Matti Friedman’s analysis of AP’s biased reporting and their boycott of NGO Monitor

Anti-Israel media bias

Anti-Israel media bias

Former AP journalist Matti Friedman, who wrote a blistering essay in the summer about AP’s anti-Israel bias, has hit it out of the ball park once again with another long report in The Atlantic online magazine. This time Friedman’s focus is on AP’s refusal to interview or quote right-wing NGOs, and in particular NGO Monitor, which as its name implies is an NGO that monitors NGOs for anti-Israel bias. The organization is founded and run by Professor Gerald Steinberg of Bar Ilan University.
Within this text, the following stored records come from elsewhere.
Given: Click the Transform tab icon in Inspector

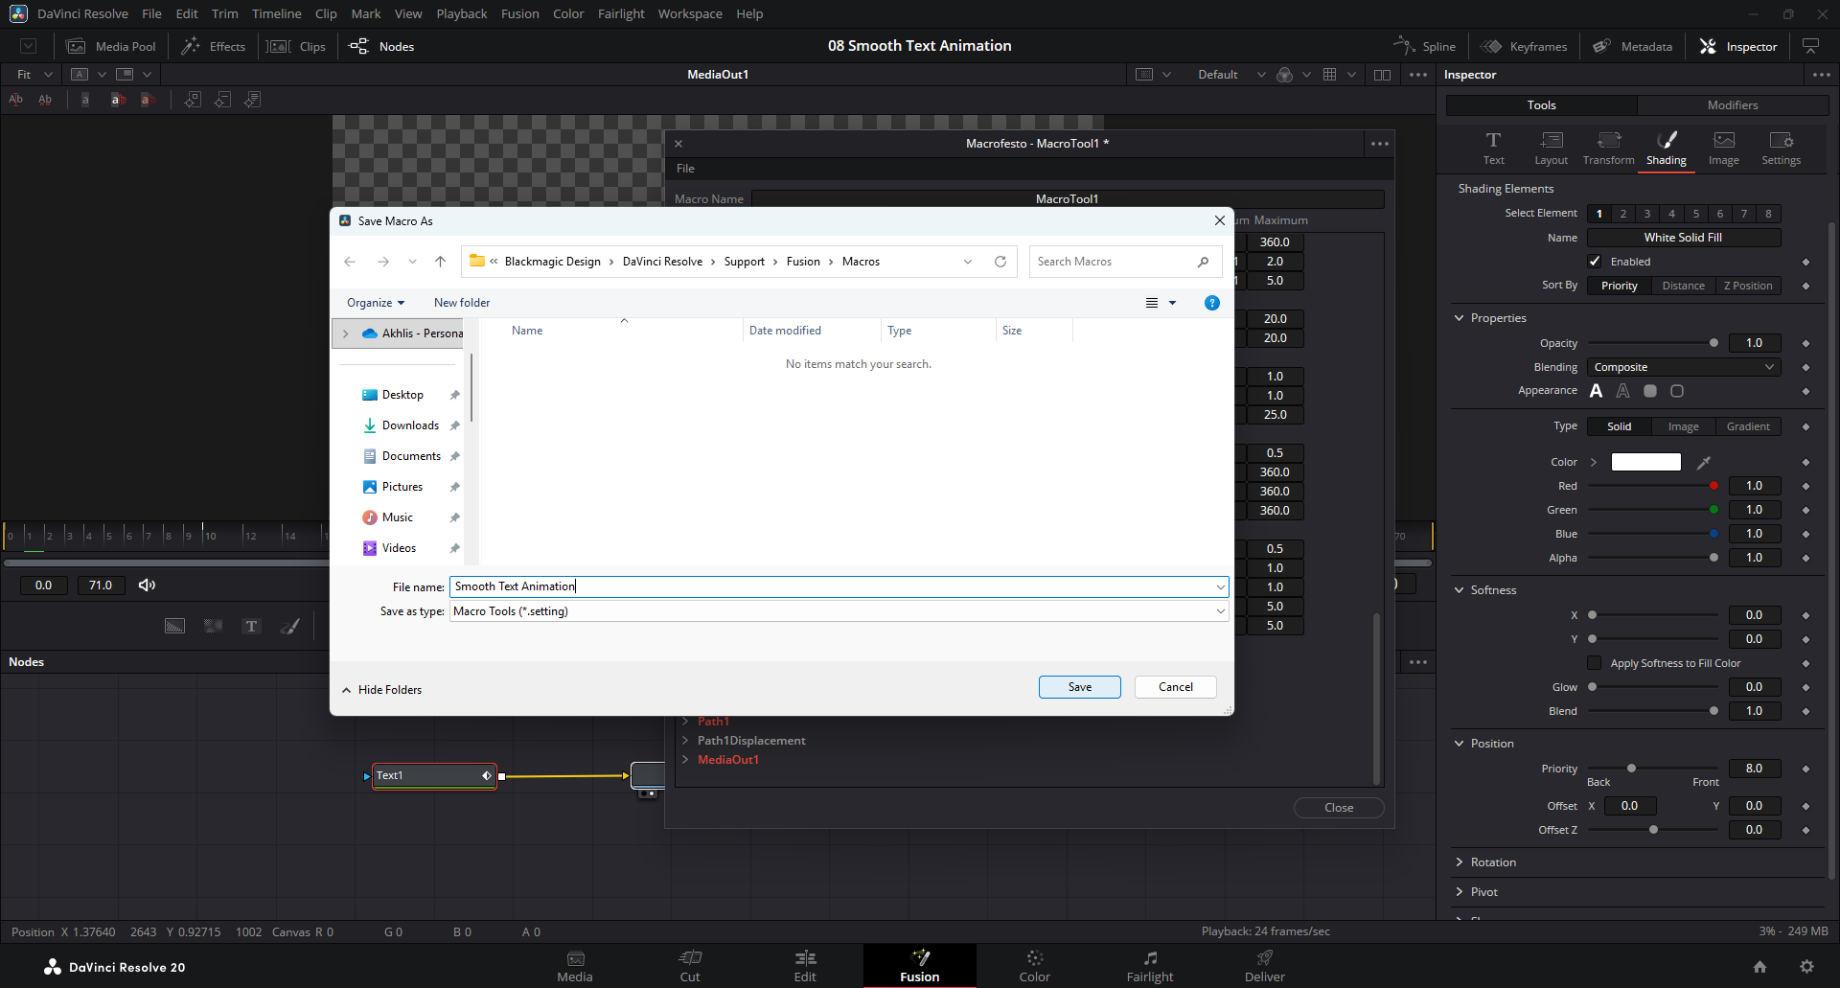Looking at the screenshot, I should pos(1608,148).
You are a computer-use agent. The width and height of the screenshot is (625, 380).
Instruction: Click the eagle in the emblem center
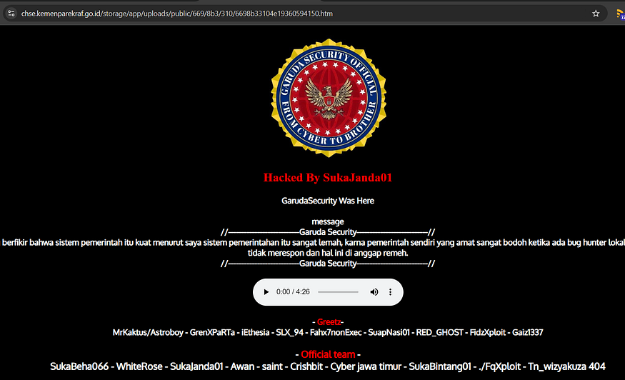pyautogui.click(x=329, y=99)
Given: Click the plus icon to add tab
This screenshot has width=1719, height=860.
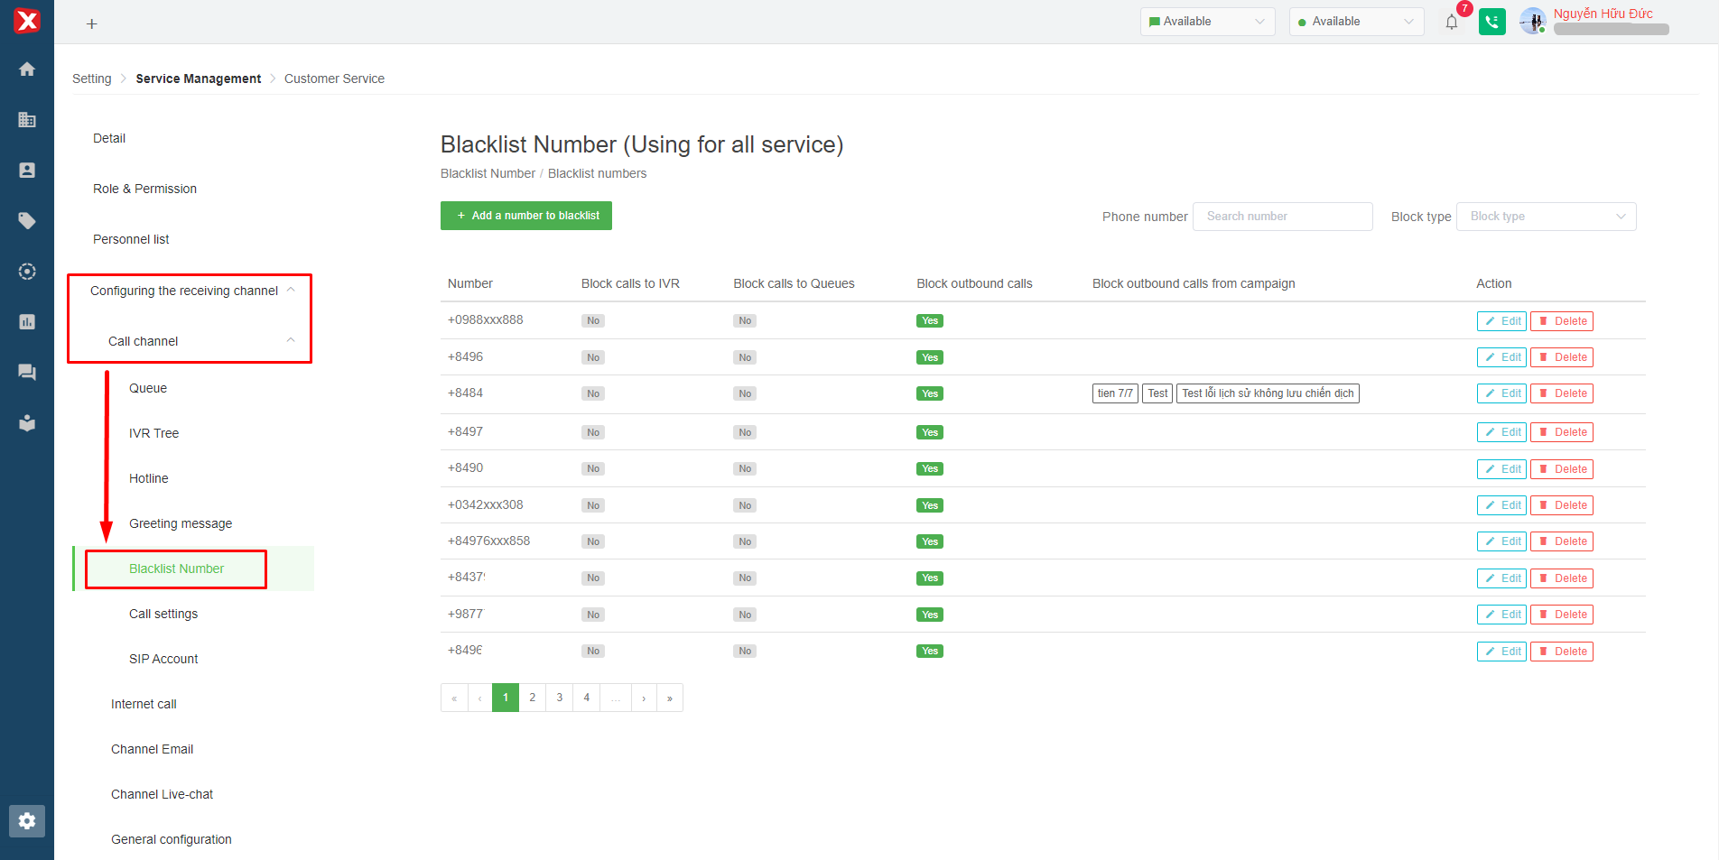Looking at the screenshot, I should click(92, 24).
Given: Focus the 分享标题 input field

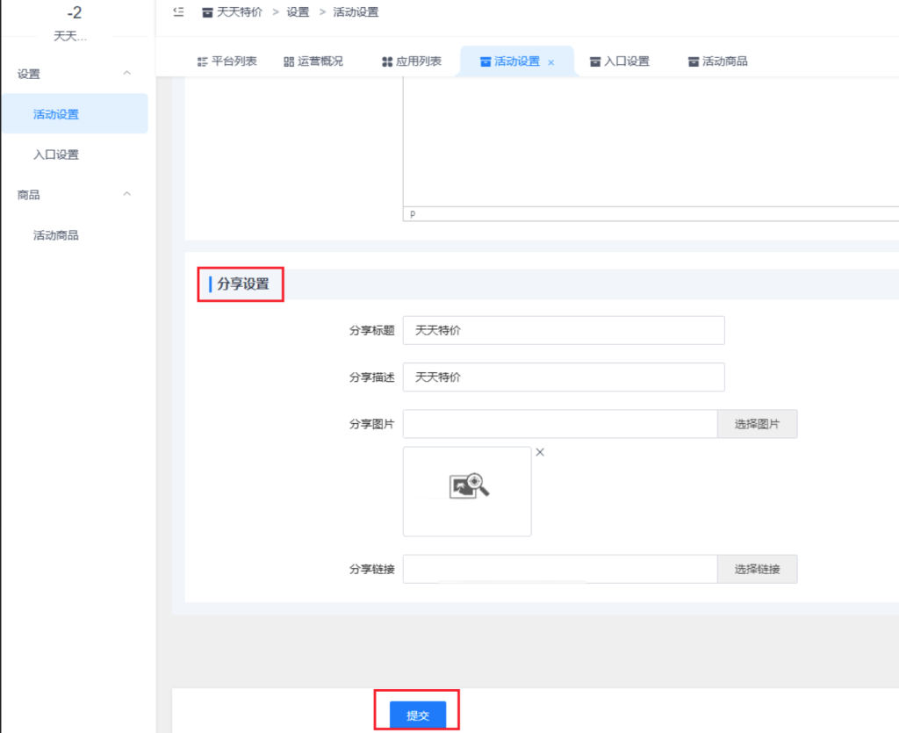Looking at the screenshot, I should coord(563,331).
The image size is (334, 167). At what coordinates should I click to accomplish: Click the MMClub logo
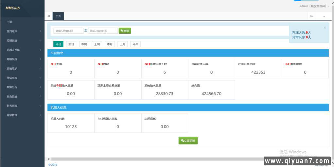click(13, 8)
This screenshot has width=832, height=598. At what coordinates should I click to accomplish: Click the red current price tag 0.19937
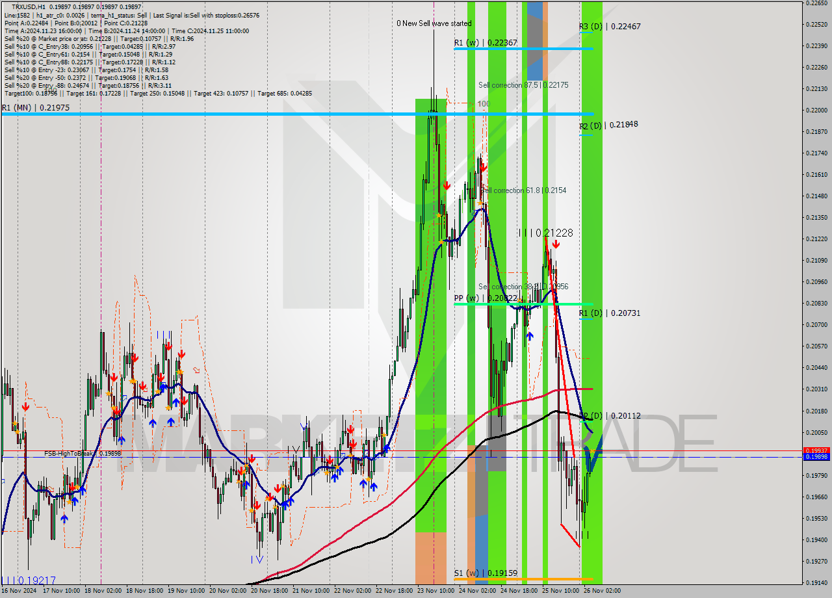point(817,449)
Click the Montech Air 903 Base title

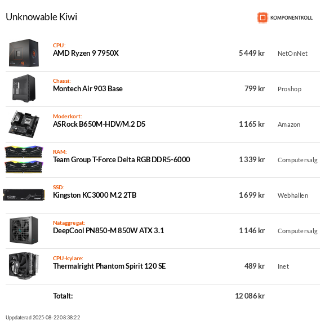coord(88,88)
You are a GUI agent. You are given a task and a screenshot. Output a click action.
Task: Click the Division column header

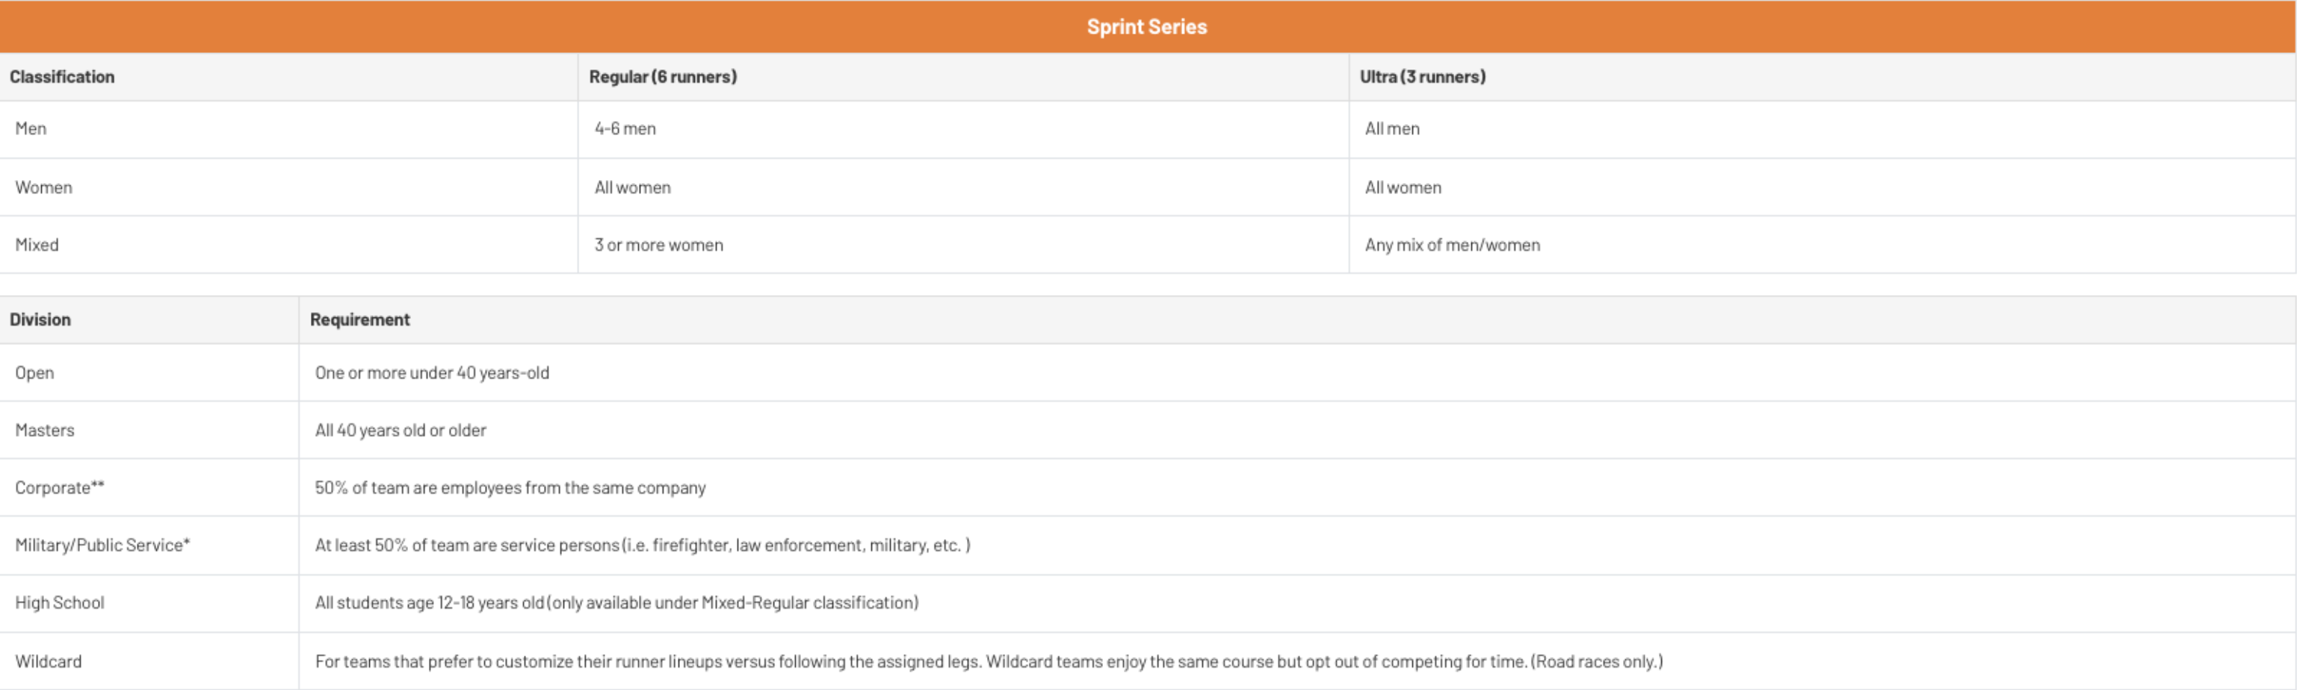pyautogui.click(x=40, y=319)
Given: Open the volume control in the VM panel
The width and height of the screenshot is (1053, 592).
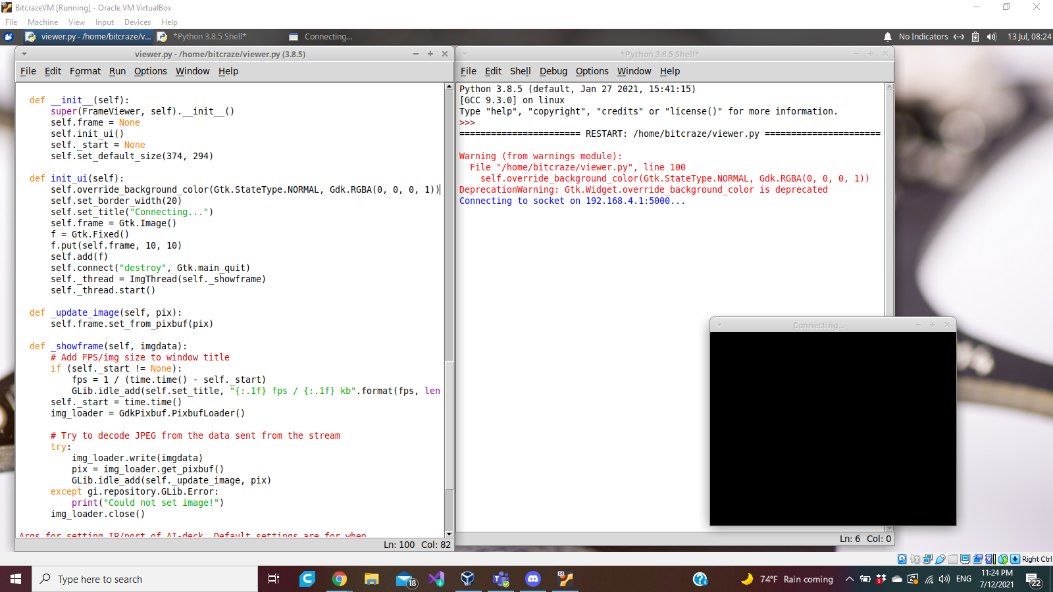Looking at the screenshot, I should click(991, 37).
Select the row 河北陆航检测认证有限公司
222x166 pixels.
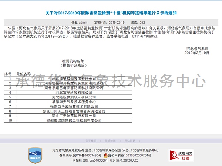(x=74, y=97)
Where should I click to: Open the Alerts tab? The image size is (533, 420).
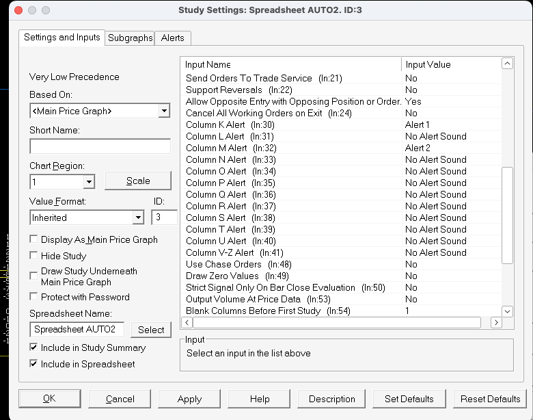(172, 38)
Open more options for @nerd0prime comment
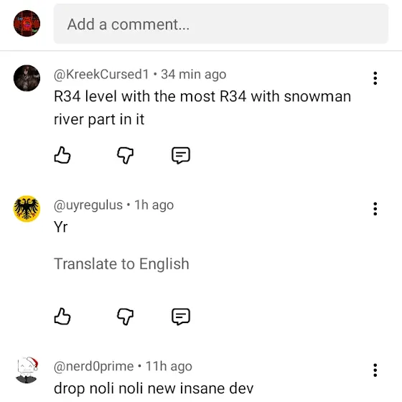 (375, 370)

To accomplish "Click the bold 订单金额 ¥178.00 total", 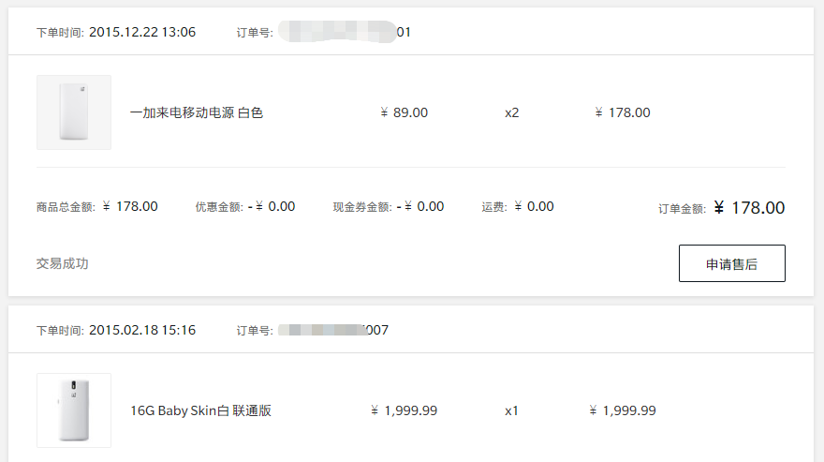I will tap(749, 208).
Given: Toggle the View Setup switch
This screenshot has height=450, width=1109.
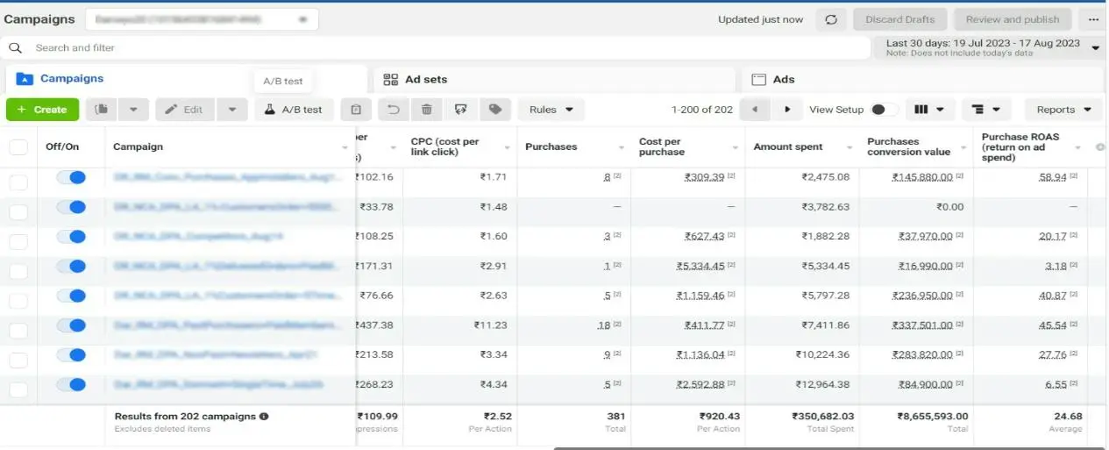Looking at the screenshot, I should 884,110.
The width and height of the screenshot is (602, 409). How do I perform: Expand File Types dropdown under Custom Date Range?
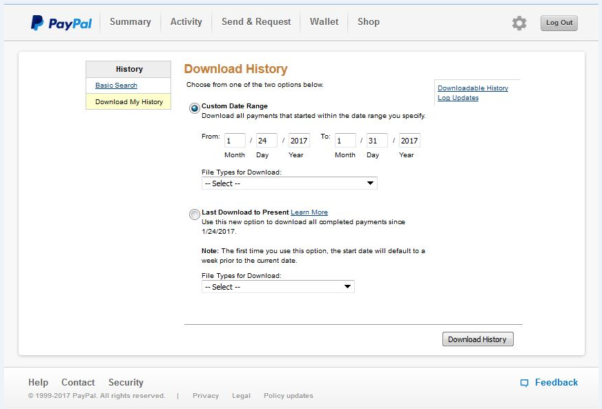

Here are some select quotes (emphases are mine) – and apologies for the very long quotes, but it’s so hard to cherry-pick just a few. The whole article is excellent – just go and read the whole article:

There are banal explanations for problems with coverage—reporters are in a hurry, editors are overloaded and distracted. These are realities, and can explain small errors and mishaps like ill-conceived headlines, which is why such details don’t typically strike me as important or worth much analysis. Some say inflations and omissions are the inevitable results of an honest attempt to cover events in a challenging and occasionally dangerous reporting environment, which is what I initially believed myself. A few years on the job changed my mind. Such excuses can’t explain why the same inflations and omissions recur again and again, why they are common to so many news outlets, and why the simple “Israel story” of the international media is so foreign to people aware of the historical and regional context of events in this place. The explanation lies elsewhere.

To make sense of most international journalism from Israel, it is important first to understand that the news tells us far less about Israel than about the people writing the news. Journalistic decisions are made by people who exist in a particular social milieu, one which, like most social groups, involves a certain uniformity of attitude, behavior, and even dress (the fashion these days, for those interested, is less vests with unnecessary pockets than shirts with unnecessary buttons). These people know each other, meet regularly, exchange information, and closely watch one another’s work. …

The best insight into one of the key phenomena at play here comes not from a local reporter but from the journalist and author Philip Gourevitch. In Rwanda and elsewhere in Africa, Gourevitch wrote in 2010, he was struck by the ethical gray zone of ties between reporters and NGOs. “Too often the press represents humanitarians with unquestioning admiration,” he observed in The New Yorker. “Why not seek to keep them honest? Why should our coverage of them look so much like their own self-representation in fund-raising appeals? Why should we (as many photojournalists and print reporters do) work for humanitarian agencies between journalism jobs, helping them with their official reports and institutional appeals, in a way that we would never consider doing for corporations, political parties, or government agencies?”

This confusion is very much present in Israel and the Palestinian territories, where foreign activists are a notable feature of the landscape, and where international NGOs and numerous arms of the United Nations are among the most powerful players, wielding billions of dollars and employing many thousands of foreign and local employees. Their SUVs dominate sections of East Jerusalem and their expense accounts keep Ramallah afloat. They provide reporters with social circles, romantic partners, and alternative employment—a fact that is more important to reporters now than it has ever been, given the disintegration of many newspapers and the shoestring nature of their Internet successors.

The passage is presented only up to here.